70B parameters (Llama 3.1 70B)

a2-highgpu-4g (4x A100 40GB) with tensor parallelism. For the best inter-GPU bandwidth, use a3-highgpu-8g (8x H100 80GB) -- the NVLink interconnect reduces tensor parallelism overhead.

405B parameters

a3-megagpu-8g (8x H100 80GB, 640GB total VRAM) with NVLink. This is the minimum viable configuration for FP16 inference of the largest open models.

Cost comparison

Machine Type	GPUs	On-Demand ($/hr)	Spot ($/hr est.)
g2-standard-4	1x L4	~$0.84	~$0.25-0.34
g2-standard-48	8x L4	~$6.69	~$2.00-2.70
a2-highgpu-1g	1x A100 40GB	~$3.67	~$1.10-1.47
a2-highgpu-4g	4x A100 40GB	~$14.69	~$4.40-5.87
a3-highgpu-8g	8x H100 80GB	~$98.32	~$29.50-39.30

Preemptible/spot VMs offer 60-91% discounts. They can be preempted at any time with 30 seconds notice (shorter than AWS). Use for batch inference, not user-facing APIs without a fallback.

Vertex AI Model Garden

Model Garden provides one-click deployment for supported models with managed infrastructure.

Console deployment

Browse to console.cloud.google.com/vertex-ai/model-garden, find your model (Llama 3.1, Gemma 2, Mistral), and click "Deploy". Select your machine type and accelerator, then deploy. Vertex AI provisions the infrastructure, loads the model, and creates an endpoint.

Programmatic deployment

python

from google.cloud import aiplatform

aiplatform.init(project="your-project", location="us-central1")
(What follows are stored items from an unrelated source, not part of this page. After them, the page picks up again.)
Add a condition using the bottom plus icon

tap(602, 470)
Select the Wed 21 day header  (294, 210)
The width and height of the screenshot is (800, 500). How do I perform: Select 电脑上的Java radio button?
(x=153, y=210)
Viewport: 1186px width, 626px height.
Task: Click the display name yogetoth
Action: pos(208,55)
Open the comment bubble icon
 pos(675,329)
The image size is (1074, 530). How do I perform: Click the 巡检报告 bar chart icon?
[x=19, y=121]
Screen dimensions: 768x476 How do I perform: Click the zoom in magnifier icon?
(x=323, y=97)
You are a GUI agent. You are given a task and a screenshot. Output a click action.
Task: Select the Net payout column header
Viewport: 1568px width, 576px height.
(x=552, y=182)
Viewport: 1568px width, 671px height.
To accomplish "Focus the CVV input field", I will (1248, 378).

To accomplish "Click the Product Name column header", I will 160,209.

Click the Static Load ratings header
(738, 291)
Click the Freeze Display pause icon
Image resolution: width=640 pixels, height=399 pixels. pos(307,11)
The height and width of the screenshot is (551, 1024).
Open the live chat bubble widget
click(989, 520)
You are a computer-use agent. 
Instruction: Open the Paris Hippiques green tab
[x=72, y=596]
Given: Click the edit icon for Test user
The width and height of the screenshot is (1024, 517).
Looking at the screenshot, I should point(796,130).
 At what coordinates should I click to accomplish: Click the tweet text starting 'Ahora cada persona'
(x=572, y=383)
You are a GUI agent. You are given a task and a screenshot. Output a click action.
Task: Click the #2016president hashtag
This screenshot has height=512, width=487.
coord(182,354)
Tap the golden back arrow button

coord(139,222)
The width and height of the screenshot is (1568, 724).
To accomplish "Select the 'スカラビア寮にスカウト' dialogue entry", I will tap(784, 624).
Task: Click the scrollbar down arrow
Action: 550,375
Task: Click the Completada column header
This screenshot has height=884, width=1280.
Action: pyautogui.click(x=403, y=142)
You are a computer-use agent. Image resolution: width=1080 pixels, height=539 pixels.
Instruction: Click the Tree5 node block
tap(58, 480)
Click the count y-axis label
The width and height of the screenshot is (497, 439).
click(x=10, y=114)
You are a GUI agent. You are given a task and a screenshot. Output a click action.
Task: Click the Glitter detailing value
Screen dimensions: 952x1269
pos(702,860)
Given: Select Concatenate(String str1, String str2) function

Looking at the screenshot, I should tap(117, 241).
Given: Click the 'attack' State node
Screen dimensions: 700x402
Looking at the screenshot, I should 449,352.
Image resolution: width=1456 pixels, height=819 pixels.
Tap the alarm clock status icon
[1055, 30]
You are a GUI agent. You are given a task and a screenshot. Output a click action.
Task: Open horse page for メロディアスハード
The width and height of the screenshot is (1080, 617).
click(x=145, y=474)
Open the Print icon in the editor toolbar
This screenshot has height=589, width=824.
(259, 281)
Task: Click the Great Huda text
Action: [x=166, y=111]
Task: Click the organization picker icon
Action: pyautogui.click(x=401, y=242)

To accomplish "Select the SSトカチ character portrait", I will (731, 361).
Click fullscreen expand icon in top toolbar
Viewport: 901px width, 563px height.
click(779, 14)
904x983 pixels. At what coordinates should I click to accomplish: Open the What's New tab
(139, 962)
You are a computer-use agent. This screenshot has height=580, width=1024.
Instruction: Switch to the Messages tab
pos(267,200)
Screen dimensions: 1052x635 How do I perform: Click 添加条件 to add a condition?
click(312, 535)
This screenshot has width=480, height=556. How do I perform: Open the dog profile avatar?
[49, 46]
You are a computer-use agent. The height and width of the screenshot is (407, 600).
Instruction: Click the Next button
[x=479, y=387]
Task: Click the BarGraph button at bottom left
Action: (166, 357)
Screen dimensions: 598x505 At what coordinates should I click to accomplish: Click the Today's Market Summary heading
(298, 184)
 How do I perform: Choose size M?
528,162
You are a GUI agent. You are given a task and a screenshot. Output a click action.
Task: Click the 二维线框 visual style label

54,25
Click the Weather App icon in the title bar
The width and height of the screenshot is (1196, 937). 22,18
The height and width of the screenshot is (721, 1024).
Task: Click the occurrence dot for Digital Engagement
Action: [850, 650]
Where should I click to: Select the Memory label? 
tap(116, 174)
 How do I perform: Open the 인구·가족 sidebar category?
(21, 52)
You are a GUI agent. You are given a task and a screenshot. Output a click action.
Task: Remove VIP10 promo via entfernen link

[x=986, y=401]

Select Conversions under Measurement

# Deploy a model from the Model Garden
model = aiplatform.Model(
    model_name="publishers/meta/models/llama-3.1-8b-instruct"
)

endpoint = model.deploy(
    machine_type="g2-standard-4",
    accelerator_type="NVIDIA_L4",
    accelerator_count=1,
    deploy_request_timeout=1800,  # 30 min timeout for large model loading
)

Prediction

python

response = endpoint.predict(
    instances=[{
        "prompt": "Explain the CAP theorem in distributed systems.",
        "max_tokens": 256,
        "temperature": 0.7,
    }]
)

print(response.predictions[0])

Tradeoffs

Advantages: managed scaling, monitoring, no infrastructure to maintain, integration with Vertex AI Pipelines and Model Registry, IAM-based access control.

Disadvantages: limited model configuration (you cannot set arbitrary vLLM flags), higher cost per token than self-managed (Vertex AI adds a per-prediction surcharge on top of compute costs), and deploying models not in the Garden requires a custom container.

Cloud Run with vLLM

Cloud Run supports GPU workloads with L4 accelerators, providing serverless inference that scales to zero.

Dockerfile

dockerfile

FROM nvidia/cuda:12.1.0-runtime-ubuntu22.04

RUN apt-get update && apt-get install -y python3 python3-pip && \
    pip3 install vllm

# Copy model weights (or download at startup)
COPY model/ /model/

ENV NVIDIA_VISIBLE_DEVICES=all

CMD ["python3", "-m", "vllm.entrypoints.openai.api_server", \
     "--model", "/model", \
     "--port", "8080", \
     "--max-model-len", "4096"]

Deploy

bash

# Build and push to Artifact Registry
gcloud builds submit --tag gcr.io/your-project/vllm-llama .

# Deploy with GPU
gcloud run deploy llm-service \
  --image gcr.io/your-project/vllm-llama \
  --gpu 1 \
  --gpu-type nvidia-l4 \
  --memory 24Gi \
  --cpu 4 \
  --port 8080 \
  --region us-central1 \
  --min-instances 0 \
  --max-instances 5 \
  --timeout 300

Cold start considerations

GPU allocation on Cloud Run takes 30-60 seconds. For user-facing workloads, set --min-instances 1 to keep one instance warm. This eliminates cold start for the first concurrent request but costs more because you pay for the idle instance.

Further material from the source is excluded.